§ YOUR OBJECTIVE: Search the data below for the word "visibility" and copy each line that holds it.

Saved data entries
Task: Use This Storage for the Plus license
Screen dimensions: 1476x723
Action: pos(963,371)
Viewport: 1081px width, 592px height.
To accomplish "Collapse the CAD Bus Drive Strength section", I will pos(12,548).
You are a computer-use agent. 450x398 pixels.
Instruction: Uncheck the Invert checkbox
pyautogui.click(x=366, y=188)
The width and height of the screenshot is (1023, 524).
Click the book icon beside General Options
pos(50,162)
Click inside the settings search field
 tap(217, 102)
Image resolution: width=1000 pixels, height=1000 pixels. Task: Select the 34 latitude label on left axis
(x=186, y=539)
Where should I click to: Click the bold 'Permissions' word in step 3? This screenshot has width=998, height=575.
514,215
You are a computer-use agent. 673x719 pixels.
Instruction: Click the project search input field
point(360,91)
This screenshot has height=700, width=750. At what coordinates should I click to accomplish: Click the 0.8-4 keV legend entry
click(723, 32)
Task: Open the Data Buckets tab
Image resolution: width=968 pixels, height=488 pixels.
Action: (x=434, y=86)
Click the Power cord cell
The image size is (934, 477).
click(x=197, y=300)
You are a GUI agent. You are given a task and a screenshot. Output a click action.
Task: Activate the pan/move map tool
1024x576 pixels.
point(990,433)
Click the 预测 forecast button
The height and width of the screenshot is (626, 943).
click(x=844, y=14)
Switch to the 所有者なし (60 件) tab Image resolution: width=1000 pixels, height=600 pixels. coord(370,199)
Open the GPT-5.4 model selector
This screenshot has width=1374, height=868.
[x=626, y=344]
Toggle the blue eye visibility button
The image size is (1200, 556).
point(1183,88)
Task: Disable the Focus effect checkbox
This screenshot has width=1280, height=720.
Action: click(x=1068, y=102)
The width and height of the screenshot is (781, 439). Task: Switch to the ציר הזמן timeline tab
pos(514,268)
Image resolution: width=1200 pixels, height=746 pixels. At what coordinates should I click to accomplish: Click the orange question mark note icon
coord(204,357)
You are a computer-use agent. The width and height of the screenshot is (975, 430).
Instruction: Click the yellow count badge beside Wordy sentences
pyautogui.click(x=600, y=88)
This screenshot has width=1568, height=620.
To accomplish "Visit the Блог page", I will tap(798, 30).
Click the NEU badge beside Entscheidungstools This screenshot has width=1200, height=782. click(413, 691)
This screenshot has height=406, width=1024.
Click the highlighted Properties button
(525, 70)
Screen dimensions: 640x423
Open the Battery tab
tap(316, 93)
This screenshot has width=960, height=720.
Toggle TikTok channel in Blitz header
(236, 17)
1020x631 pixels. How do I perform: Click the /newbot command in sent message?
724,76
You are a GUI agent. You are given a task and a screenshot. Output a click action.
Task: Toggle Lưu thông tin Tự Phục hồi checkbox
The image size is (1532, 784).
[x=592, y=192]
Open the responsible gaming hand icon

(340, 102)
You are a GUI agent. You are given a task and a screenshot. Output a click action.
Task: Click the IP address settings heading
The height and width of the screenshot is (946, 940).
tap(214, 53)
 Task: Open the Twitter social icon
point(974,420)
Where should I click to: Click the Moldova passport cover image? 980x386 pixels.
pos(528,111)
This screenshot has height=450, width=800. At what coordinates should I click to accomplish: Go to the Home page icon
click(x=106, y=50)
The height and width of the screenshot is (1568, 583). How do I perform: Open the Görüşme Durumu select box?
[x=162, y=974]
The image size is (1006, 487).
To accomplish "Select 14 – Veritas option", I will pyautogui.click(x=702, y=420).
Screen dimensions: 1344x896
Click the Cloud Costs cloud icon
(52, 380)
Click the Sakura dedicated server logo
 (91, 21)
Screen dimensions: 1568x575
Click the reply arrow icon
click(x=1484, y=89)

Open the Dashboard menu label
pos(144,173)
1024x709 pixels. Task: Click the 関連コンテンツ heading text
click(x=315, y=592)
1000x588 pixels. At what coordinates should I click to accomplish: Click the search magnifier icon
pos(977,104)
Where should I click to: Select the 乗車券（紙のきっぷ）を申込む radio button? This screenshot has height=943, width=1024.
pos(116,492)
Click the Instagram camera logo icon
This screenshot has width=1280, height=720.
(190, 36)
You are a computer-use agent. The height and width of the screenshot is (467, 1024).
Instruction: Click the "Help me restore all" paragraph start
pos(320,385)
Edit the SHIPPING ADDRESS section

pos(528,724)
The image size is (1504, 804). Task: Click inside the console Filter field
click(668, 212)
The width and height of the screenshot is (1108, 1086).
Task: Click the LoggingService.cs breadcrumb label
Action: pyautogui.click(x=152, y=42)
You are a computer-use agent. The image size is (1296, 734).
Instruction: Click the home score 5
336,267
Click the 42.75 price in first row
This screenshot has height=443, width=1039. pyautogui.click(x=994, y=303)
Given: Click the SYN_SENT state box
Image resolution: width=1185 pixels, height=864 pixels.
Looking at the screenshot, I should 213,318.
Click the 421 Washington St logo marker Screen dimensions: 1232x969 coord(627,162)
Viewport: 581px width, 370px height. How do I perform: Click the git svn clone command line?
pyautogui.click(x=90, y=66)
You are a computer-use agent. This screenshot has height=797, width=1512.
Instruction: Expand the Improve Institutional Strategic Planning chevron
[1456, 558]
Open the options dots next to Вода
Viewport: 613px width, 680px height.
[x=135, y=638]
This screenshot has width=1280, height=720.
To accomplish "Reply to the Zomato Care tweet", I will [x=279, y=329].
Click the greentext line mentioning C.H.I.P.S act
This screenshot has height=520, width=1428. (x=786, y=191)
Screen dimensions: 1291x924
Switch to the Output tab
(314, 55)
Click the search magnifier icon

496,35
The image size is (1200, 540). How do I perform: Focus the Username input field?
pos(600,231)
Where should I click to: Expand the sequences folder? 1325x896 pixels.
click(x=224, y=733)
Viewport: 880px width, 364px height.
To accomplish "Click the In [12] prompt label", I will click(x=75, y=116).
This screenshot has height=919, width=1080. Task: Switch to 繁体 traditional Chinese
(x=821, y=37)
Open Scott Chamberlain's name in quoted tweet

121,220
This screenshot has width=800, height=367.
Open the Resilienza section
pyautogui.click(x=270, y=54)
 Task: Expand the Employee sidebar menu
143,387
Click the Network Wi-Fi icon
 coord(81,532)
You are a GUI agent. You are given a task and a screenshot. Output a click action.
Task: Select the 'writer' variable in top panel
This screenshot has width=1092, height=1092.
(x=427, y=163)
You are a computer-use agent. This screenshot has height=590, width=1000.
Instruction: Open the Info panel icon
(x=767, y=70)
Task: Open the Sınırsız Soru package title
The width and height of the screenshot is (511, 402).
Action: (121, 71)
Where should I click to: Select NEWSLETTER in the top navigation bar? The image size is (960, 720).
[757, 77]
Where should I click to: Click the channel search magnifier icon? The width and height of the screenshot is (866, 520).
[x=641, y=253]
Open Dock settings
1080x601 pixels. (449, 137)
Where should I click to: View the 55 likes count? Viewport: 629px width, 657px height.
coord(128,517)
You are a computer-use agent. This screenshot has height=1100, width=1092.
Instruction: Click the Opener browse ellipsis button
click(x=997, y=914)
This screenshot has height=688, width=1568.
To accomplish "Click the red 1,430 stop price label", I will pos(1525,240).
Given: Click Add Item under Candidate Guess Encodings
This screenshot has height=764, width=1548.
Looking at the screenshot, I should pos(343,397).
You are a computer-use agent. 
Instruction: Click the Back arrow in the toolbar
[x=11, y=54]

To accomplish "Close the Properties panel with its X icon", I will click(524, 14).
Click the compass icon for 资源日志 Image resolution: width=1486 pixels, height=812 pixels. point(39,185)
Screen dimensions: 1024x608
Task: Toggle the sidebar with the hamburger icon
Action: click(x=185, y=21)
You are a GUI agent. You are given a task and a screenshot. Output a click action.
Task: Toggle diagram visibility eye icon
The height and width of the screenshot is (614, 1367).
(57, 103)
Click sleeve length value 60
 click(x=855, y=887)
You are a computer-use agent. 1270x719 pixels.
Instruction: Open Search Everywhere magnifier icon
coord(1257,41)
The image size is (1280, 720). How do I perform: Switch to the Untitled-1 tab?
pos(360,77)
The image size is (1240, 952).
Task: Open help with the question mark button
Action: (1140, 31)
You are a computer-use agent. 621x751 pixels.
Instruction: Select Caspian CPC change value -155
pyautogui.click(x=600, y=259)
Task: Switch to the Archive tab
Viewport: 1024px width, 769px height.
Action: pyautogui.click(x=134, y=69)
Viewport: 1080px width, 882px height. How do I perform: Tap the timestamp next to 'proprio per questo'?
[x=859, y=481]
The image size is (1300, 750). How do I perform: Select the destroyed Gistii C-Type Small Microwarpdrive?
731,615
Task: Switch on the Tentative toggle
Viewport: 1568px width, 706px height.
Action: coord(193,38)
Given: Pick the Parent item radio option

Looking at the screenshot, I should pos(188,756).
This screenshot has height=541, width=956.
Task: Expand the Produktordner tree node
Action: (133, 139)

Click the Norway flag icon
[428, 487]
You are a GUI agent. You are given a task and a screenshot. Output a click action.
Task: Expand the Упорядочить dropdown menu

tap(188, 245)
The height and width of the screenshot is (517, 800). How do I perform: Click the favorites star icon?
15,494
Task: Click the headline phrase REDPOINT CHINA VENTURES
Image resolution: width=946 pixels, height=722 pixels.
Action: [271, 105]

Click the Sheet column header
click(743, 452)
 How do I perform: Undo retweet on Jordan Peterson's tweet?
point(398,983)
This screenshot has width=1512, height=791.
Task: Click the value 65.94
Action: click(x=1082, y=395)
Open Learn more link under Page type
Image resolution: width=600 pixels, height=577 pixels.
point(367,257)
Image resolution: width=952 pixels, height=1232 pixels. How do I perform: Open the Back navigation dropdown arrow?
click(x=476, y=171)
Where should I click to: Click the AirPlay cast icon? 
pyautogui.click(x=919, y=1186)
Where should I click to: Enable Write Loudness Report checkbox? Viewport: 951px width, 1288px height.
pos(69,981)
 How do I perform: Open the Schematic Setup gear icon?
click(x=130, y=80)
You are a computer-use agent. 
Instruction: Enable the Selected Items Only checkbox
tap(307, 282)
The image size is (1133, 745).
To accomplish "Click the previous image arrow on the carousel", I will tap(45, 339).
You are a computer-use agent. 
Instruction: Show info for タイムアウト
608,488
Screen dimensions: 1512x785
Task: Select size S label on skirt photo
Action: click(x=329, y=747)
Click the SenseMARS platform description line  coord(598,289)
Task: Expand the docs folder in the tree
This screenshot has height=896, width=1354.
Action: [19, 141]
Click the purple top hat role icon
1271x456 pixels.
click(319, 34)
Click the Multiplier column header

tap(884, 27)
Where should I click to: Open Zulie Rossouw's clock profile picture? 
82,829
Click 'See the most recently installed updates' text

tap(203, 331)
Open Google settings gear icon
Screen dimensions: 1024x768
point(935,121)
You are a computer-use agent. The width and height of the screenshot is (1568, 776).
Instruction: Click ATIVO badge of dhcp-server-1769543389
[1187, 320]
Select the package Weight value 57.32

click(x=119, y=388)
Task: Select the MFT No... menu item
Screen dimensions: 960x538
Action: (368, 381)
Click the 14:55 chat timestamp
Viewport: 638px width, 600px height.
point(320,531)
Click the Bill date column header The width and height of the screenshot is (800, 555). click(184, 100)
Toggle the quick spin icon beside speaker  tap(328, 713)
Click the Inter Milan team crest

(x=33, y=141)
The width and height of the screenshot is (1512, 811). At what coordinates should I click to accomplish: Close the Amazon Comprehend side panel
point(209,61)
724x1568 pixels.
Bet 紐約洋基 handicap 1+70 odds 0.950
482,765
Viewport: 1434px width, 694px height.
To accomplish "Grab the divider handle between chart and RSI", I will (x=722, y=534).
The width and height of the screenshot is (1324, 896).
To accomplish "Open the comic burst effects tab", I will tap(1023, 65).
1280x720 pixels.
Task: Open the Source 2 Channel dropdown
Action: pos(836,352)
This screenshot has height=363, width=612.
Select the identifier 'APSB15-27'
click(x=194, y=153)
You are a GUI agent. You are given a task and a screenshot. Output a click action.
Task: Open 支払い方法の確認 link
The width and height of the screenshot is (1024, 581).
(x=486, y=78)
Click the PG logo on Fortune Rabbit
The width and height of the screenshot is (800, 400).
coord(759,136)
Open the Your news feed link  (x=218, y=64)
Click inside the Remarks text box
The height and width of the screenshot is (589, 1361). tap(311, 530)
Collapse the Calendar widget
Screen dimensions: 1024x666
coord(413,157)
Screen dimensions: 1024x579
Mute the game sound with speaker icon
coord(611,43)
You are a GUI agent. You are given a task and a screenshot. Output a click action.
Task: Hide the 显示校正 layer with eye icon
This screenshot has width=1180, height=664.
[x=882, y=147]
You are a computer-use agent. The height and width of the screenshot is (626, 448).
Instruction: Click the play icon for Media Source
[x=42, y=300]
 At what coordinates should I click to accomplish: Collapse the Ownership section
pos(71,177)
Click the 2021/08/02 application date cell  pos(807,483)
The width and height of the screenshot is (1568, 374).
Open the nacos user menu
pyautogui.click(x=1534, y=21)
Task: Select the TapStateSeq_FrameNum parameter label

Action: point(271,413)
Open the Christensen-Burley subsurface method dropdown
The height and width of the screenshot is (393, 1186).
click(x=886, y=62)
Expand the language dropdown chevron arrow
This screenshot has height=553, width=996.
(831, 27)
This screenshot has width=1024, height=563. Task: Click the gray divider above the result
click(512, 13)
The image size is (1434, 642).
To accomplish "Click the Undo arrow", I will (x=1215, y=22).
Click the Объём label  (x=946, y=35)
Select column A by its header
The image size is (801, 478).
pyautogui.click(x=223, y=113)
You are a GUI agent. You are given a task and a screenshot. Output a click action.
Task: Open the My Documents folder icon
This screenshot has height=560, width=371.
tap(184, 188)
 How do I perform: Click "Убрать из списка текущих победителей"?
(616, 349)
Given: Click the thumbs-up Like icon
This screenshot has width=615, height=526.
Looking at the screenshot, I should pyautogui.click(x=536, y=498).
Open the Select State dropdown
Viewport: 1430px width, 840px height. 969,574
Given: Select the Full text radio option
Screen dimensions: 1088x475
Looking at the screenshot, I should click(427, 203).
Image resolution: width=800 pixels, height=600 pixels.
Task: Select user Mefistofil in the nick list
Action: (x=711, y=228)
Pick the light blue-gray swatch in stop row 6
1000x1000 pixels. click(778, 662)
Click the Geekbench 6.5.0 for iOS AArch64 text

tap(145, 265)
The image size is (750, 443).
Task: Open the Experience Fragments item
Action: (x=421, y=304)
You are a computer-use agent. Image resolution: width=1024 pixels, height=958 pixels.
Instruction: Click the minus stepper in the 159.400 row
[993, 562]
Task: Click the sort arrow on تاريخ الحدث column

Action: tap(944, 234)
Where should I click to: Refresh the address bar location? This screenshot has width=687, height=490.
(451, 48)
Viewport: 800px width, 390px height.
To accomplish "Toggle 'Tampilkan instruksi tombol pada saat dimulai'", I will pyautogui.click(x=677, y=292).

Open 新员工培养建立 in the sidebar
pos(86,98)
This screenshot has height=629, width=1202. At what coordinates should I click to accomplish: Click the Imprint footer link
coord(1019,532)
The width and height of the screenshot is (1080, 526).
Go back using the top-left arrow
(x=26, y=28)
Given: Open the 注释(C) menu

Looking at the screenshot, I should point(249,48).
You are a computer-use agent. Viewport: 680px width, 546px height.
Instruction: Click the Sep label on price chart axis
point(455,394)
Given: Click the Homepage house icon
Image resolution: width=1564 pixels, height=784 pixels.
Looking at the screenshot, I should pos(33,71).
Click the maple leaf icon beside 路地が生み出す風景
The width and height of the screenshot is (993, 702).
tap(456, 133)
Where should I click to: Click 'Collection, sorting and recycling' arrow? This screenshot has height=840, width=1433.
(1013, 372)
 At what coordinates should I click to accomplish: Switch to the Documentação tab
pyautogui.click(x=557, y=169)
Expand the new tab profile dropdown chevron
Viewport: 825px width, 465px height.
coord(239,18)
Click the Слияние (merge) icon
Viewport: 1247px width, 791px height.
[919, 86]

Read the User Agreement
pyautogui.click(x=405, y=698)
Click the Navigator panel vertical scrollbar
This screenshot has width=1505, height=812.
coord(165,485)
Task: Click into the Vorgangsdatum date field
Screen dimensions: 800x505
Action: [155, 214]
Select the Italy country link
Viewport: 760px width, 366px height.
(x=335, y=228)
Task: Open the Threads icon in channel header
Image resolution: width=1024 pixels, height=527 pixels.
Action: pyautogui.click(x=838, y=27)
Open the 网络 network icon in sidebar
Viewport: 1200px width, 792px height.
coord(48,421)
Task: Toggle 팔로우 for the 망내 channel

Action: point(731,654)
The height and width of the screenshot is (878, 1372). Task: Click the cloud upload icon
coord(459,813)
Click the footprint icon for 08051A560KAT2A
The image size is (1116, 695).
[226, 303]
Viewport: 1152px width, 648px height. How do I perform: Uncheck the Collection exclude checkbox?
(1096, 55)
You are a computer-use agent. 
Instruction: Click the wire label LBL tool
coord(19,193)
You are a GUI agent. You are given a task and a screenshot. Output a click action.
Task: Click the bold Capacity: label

§ EXPECTED OUTPUT:
Toggle the blue eye visibility button
Task: Toggle diagram visibility eye icon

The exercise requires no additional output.